Jean-Frédéric Poisson : Pour toutes les raisons que je viens d’invoquer ! Il n’est pas normal que le gouvernement veuille faire taire des personnes qui peuvent avoir un avis différent sur l’avortement, et des sites qui proposent des informations qui ne relèvent pas — et je l’ai vérifié moi-même — d’une quelconque pression.

Que le gouvernement se pose les bonnes questions : si ces sites sont si visités, c’est sans doute parce qu’ils offrent beaucoup plus d’informations que le site gouvernemental qui ne propose que l’avortement. Si le gouvernement faisait son travail d’information honnêtement, il n’aurait pas besoin d’organiser une chasse aux sorcières justifiée par de fausses accusations.

On trouve également sur ces sites des témoignages de femmes qui ont avorté : que compte faire le gouvernement, les faire taire elles aussi ? Au nom du droit des femmes ?

R&N : Vous défendez la pluralité des sources d’information. Pensez-vous que le ministère de la santé et les structures conventionnées délivrent sur l’avortement une information impartiale ?

Jean-Frédéric Poisson : Bien sûr que non, puisqu’ils n’informent que sur les modalités pour pratiquer un avortement ; et c’est bien la raison, encore une fois, pour laquelle ces sites non-gouvernementaux ont autant de succès !

Il y a l’information, et il y a également le soutien concret avant et après l’avortement ! Le site IVG.net, par exemple, accompagne de nombreuses jeunes filles après leur avortement. Pourquoi sont-elles arrivées là ? Parce qu’elles avaient besoin d’aide et que le site du gouvernement ne le prévoit même pas.

Le site du gouvernement propose l’avortement en toutes situations, sans donner l’ombre de l’idée d’une solution différente. Ce n’est pas honnête de sa part, et il ne faut pas s’étonner que les gens aillent chercher ailleurs ce qu’ils n’y trouvent pas.

Il faut cesser de prendre les femmes pour des imbéciles : si elles visitent ces sites que le gouvernement veut fermer, c’est parce qu’elles y trouvent ce qu’elles cherchent.

R&N : Est-ce bien le rôle de l’État de rentrer dans une « guerre » de l’information comme l’on peut le voir ces derniers mois ?

Jean-Frédéric Poisson : Ce gouvernement fait beaucoup de choses qui ne relèvent pas de son rôle ni de celui de l’État… Sur ce sujet comme sur d’autres !

Il n’est en tous cas pas du rôle de l’État d’imposer une vérité absolue qu’il a décrété et de faire taire les opposants… Ce n’est en tous cas pas ma conception de l’État.

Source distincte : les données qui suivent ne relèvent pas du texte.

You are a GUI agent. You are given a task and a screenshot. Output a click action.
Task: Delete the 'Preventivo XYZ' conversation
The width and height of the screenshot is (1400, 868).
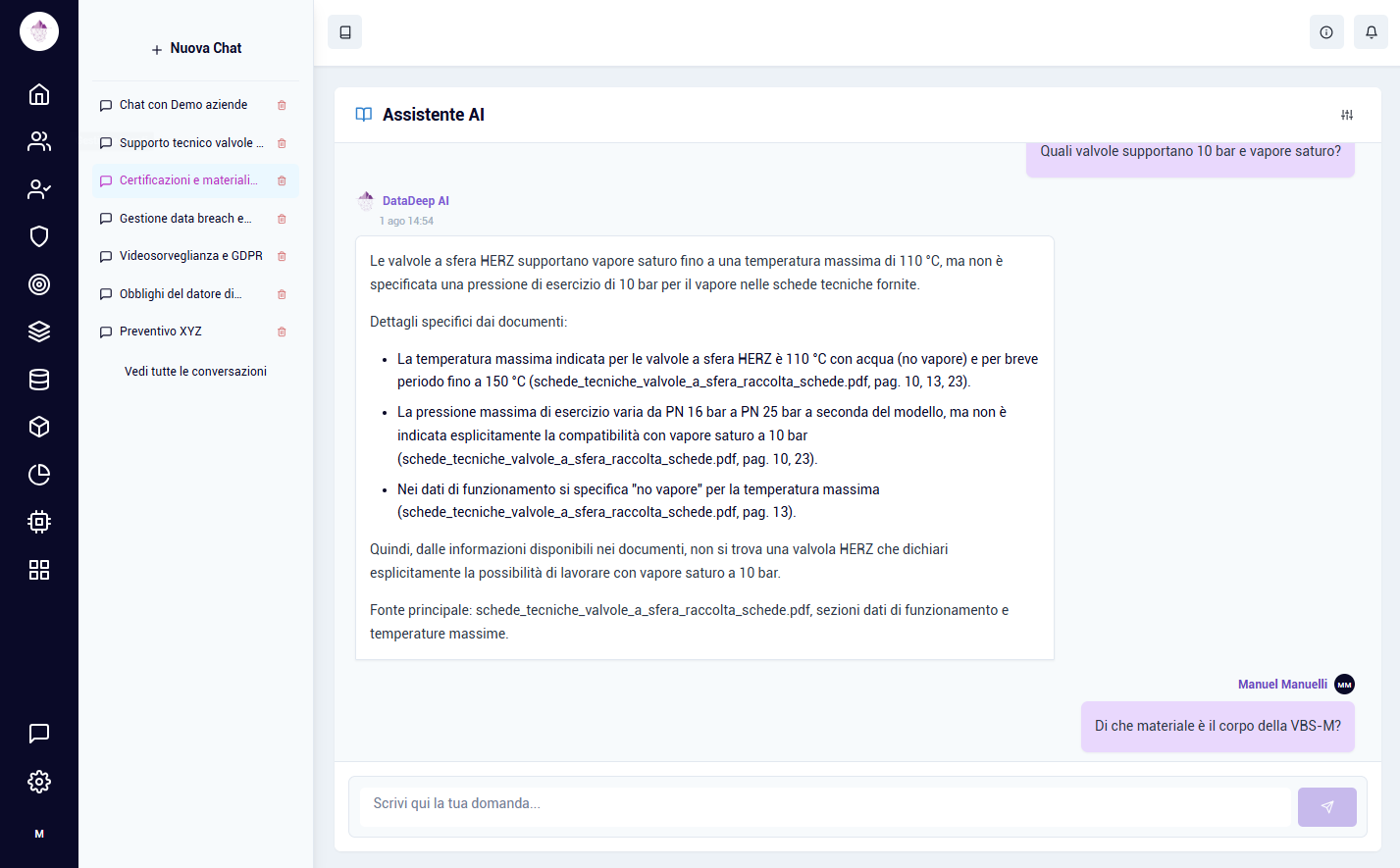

Ensuite, la question de l’avortement est bien trop délicate pour que l’État tranche au couteau qui peut parler ou non. La société civile, touchée de plein fouet par l’avortement, a évidemment son mot à dire, et celui qu’elle veut !

R&N : Pensez-vous que le cadre législatif actuel protège suffisamment les femmes qui souhaiteraient poursuivre leur grossesse de pressions extérieures qui pourraient les pousser à avorter ?

Jean-Frédéric Poisson : Il est évident que non. Le simple fait de supprimer le délai de réflexion le montre.

Une jeune femme qui vient d’apprendre sa grossesse est animée de mille sentiments contraires, a fortiori lorsqu’elle ne s’y attendait pas du tout. L’entourage est souvent, pas toujours mais souvent, source de pression. Le compagnon peut l’être aussi… Comment voulez-vous qu’une décision aussi lourde de conséquences puisse être prise sereinement sans un délai de réflexion obligatoire ?

Pourquoi faut-il que le législateur soit si pressé de faire avorter les femmes ? Et si inquiet que certains puissent les aider à garder leurs enfants ? Je crois pourtant que nous sommes tous d’accord pour dire que le meilleur avortement est celui qui n’a pas lieu… Alors assumons les conséquences d’un tel constat.